Dataset excerpts:
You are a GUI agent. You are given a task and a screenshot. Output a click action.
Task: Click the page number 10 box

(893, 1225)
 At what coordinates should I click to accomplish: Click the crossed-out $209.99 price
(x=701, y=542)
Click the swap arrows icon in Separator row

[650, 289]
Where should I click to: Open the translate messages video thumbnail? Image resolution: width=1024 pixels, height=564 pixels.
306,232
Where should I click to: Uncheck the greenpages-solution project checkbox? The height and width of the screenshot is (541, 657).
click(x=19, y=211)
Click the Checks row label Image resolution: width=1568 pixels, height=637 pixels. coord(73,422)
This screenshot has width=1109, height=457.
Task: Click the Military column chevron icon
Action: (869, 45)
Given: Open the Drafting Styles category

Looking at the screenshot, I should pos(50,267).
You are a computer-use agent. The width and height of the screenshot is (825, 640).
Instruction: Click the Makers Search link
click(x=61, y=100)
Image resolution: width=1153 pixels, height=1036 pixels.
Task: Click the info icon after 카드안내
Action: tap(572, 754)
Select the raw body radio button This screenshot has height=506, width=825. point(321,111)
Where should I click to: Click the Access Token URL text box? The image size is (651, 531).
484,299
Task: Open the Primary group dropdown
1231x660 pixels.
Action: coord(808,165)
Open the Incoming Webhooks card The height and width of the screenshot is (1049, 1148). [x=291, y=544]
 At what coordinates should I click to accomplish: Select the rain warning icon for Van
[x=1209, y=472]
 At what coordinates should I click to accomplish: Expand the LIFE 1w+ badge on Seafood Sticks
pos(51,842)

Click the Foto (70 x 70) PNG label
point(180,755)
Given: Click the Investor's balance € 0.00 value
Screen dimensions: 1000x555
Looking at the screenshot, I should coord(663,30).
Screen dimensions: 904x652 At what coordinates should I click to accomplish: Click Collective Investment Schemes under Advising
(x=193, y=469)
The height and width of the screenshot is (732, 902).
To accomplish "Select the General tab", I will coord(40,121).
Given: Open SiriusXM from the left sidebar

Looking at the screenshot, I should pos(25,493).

What is needed: Report every line of the data above that contains the string "agent" by copying it in full.

Your response:
You are a GUI agent. You are given a task and a screenshot. Output a click action.
You are a computer-use agent. The width and height of the screenshot is (825, 640).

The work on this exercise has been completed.